ジチテン

個別算定経費

読み:こべつさんていけいひ

意味

個別算定経費とは、普通交付税の基準財政需要額のうち、消防費・教育費など行政項目ごとに測定単位と補正係数を用いて積み上げて算定する経費区分である。

自治体の財政需要は、人口が同じでも高齢者の多寡や離島・山間地といった条件で大きく変わる。個別算定経費は、行政分野を細かく区分し、それぞれに測定単位補正係数を当てて積み上げることで、こうした団体ごとの事情を交付税額に反映させる仕組みである。
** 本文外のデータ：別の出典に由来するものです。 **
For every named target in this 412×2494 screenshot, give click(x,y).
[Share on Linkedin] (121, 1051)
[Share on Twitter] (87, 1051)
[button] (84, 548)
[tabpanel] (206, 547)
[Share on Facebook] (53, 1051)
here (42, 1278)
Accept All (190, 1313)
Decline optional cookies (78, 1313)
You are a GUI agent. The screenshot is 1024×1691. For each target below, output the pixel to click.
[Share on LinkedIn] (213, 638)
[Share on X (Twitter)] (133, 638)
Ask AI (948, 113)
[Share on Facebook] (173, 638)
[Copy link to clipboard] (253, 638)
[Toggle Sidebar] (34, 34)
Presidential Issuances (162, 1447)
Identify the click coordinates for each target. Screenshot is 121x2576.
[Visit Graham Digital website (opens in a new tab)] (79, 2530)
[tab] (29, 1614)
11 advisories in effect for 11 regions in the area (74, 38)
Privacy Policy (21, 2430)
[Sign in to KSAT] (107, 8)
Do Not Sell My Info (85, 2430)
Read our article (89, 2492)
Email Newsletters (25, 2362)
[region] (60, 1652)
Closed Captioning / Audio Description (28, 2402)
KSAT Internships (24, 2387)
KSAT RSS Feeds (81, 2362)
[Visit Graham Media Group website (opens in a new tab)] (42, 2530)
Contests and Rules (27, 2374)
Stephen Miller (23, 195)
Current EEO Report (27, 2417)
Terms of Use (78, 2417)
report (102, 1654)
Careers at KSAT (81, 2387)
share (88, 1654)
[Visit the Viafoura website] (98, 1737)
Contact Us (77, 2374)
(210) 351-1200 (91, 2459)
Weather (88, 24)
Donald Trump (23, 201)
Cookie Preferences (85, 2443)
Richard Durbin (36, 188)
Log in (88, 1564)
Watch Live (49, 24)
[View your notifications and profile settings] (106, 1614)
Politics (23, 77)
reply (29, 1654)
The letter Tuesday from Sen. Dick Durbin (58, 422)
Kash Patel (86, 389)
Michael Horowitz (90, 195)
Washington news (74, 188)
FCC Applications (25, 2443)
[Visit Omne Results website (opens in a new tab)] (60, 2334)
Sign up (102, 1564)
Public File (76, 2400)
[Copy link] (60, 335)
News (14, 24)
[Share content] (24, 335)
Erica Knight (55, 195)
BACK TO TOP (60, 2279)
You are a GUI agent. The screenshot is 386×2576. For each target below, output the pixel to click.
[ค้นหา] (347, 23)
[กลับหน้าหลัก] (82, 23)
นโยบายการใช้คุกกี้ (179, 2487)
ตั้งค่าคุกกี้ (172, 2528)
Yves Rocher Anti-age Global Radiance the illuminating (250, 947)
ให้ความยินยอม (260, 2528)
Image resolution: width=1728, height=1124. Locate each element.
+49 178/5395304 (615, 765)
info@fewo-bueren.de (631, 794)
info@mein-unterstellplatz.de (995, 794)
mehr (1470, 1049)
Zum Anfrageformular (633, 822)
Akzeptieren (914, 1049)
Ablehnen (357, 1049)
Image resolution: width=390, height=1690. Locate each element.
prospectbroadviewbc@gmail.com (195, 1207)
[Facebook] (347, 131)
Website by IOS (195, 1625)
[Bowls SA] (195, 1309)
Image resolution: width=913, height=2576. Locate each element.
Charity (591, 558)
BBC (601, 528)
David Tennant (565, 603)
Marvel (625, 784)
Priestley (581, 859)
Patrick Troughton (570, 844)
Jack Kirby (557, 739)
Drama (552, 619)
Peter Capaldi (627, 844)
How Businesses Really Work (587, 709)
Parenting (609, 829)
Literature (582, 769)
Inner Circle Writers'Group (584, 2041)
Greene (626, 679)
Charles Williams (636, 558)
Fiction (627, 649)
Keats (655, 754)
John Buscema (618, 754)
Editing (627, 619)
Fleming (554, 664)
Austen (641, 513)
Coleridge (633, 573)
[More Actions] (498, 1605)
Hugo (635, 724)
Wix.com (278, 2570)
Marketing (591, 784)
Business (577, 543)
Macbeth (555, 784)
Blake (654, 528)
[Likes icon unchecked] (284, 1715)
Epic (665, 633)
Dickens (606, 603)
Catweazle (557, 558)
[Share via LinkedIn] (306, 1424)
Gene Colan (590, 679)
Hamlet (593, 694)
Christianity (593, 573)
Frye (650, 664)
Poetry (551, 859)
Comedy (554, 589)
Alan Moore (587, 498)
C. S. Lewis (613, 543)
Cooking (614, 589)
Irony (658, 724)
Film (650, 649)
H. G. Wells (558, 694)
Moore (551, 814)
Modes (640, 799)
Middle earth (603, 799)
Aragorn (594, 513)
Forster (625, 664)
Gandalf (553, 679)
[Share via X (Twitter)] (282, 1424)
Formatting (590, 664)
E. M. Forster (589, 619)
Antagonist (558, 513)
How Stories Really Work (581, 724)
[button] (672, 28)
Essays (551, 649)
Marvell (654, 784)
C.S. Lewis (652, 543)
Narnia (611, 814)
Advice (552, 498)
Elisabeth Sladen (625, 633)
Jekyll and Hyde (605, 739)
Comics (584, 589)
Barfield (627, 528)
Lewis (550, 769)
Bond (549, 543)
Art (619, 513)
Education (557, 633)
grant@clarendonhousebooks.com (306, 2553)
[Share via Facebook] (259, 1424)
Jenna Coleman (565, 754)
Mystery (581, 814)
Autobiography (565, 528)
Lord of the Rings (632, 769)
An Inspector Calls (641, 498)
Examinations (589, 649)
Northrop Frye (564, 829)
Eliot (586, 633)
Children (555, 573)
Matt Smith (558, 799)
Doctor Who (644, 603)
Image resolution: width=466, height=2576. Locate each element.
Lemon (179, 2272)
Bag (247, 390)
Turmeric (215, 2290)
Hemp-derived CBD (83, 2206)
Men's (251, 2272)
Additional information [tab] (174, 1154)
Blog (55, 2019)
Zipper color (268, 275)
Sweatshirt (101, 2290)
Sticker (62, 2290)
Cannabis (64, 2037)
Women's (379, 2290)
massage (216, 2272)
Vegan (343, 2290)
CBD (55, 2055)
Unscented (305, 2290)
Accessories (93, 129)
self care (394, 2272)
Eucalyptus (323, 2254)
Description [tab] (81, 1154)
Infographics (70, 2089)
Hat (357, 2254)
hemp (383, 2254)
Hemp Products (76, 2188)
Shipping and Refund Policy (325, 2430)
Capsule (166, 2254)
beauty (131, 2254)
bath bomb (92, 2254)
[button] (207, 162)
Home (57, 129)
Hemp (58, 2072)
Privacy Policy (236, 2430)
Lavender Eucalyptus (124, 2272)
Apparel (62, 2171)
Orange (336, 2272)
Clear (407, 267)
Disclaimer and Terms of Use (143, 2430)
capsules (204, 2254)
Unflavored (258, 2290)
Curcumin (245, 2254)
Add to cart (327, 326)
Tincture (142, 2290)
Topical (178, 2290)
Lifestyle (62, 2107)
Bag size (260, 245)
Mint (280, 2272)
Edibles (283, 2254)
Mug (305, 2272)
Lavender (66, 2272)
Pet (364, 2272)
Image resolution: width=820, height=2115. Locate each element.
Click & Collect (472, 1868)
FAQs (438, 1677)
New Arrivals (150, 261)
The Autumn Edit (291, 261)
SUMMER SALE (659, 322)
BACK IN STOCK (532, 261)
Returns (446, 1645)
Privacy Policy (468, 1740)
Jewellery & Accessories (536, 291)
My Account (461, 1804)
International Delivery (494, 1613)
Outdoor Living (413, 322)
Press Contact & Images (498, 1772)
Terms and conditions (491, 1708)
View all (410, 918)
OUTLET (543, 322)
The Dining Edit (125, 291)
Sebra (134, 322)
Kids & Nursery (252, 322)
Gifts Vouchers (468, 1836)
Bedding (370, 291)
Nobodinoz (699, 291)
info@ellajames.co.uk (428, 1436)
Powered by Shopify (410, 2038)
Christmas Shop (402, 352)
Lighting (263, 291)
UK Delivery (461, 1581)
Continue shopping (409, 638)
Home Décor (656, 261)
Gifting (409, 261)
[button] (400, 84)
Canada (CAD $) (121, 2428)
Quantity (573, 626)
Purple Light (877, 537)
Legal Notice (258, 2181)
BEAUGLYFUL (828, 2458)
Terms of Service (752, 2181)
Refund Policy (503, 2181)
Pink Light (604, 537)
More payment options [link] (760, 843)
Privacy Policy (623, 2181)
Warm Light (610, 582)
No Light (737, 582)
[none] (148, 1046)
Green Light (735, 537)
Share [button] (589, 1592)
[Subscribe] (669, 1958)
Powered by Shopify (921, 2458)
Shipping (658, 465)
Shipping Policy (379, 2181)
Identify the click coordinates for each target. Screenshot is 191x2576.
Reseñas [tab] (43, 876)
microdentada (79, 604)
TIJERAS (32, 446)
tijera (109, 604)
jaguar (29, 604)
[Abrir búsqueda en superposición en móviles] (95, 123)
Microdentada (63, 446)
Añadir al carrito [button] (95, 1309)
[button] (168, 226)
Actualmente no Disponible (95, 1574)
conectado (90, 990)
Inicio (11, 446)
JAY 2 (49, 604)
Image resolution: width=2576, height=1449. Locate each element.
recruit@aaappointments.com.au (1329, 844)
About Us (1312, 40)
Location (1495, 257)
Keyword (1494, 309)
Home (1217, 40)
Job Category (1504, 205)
各行政項目について、測定単位の数値に単位費用を乗じ、段階補正や寒冷補正などの補正係数で割増し・割引きしたものを合算する。基準財政需要額の大部分(9割前後)はこの個別算定経費が占め、人口・面積だけで算定する包括算定経費と合わせて基準財政需要額を構成する。

補正係数を何種類も重ねるため算定は複雑で、自分の団体の交付税額がなぜその水準なのかを職員が完全に追うのは容易でない。財政課が国へ提出する基礎数値(測定単位)に誤りがあると交付税額が直接ぶれるため、数値の正確な報告が実務上の要点になる。